Introduction

In this assignment, I used US Census 2000 dataset at county level from Social Explorer to plot population density map in the United States. Population level density is color coded and bubles in grey color. In addition, a non-spatial solution using ggplot is also presented and the comparison between the two approaches is listed in the conclusion.

Data

The dataset used in this homework is the US Census 2000 dataset downloaded from Social Explorer:

https://www.socialexplorer.com/

Results

library(tidyverse)
library(sf)
library(tmap)
library(tigris)
library(spdep)
library(readr)
library(tmaptools)
library(ggplot2)

options(tigris_class = "sf")
county_data <- read_csv("R11929070_SL050.csv")
## Parsed with column specification:
## cols(
##   Geo_NAME = col_character(),
##   Geo_QName = col_character(),
##   Geo_AREALAND = col_double(),
##   Geo_AREAWATR = col_double(),
##   Geo_SUMLEV = col_character(),
##   Geo_GEOCOMP = col_character(),
##   Geo_REGION = col_integer(),
##   Geo_DIVISION = col_integer(),
##   Geo_FIPS = col_character(),
##   Geo_STATE = col_character(),
##   Geo_COUNTY = col_character(),
##   SE_T001_001 = col_integer()
## )
#us_counties <- counties(cb= TRUE)
us_counties <- counties(cb= TRUE, resolution = "20m")

##### cb = FALSE examples
#us_counties_f <- counties(cb= FALSE) # test cb = FALSE
#us_counties <- st_as_sf(us_counties)

county_data <- county_data %>% mutate(GEOID = Geo_FIPS)

comb_data <- us_counties %>% left_join(county_data, by="GEOID")

 
 ##### Filter Out Alaska, Hawaii and Purto Rico: 02 and 15
 
 comb_data <- comb_data %>% filter(!STATEFP %in% c("02","15","72"))
 # tm_shape(comb_data, projection = 2163) + tm_polygons("GEOID", palette = "-RdBu", midpoint = 50) + tmap_options(max.categories = 3233) + tm_bubbles("SE_T001_001", col = "grey30", scale=.5)
 
colnames(comb_data)[which(colnames(comb_data) == "SE_T001_001")] <- "Population"

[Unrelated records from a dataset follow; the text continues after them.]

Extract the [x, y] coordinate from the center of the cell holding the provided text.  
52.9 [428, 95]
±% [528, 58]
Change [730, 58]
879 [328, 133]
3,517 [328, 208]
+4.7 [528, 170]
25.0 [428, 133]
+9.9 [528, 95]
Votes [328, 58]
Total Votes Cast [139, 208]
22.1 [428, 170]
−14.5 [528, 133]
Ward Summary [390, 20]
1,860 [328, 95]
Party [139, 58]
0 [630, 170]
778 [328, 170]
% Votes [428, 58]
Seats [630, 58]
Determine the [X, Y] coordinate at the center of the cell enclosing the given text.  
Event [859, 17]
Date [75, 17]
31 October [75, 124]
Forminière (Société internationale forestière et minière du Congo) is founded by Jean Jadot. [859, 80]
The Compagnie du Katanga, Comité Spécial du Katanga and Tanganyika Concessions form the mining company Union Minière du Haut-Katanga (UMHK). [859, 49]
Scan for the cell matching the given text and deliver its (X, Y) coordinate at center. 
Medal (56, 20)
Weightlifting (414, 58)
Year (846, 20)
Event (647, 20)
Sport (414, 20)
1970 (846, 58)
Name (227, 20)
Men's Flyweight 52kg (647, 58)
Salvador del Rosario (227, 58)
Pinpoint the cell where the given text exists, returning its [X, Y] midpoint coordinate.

The cb=TRUE option will retrieve the more generalized TIGER data which will save time and memory. It’s a good idea unless you know you need the more detailed data. When cb = FALSE is used, it takes a lot more time to load the data compared to cb = TRUE. In addition, sometimes I might see error message such as “Error in CPL_read_ogr(dsn, layer, query, as.character(options), quiet, : Opening layer failed” if cb = FALSE is used.

# Adding state border
# us_states <- comb_data %>% 
#   aggregate_map(by = "STATEFP")

us_counties <- comb_data %>% 
  aggregate_map(by = "COUNTYFP")

tm_shape(comb_data, projection = 2163) + tm_polygons("Population", palette = "-RdBu", midpoint = 50, border.col = "grey", border.alpha = .4)  + tm_bubbles("Population", col = "grey30", scale=.5) +
  tm_shape(us_counties) + tm_borders(lwd = 1, col = "black", alpha = 1) + tm_layout(bg.color = "ivory",
title = "US Census 2000",
title.position = c("right", "top"), title.size = 1.1,
legend.position = c(0.85, 0), legend.text.size = 0.75,
legend.width = 0.2)   + tmap_options(max.categories = 3199)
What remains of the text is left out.